Task statement: The answer must be an exact restatement of all the data.

Supplied information:
== Segment start ==

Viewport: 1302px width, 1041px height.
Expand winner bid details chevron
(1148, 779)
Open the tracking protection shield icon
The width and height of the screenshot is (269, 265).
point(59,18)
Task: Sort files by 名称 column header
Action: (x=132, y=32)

== Segment end ==

Task output:
Viewport: 1302px width, 1041px height.
Expand winner bid details chevron
(1148, 779)
Open the tracking protection shield icon
The width and height of the screenshot is (269, 265).
point(59,18)
Task: Sort files by 名称 column header
Action: (x=132, y=32)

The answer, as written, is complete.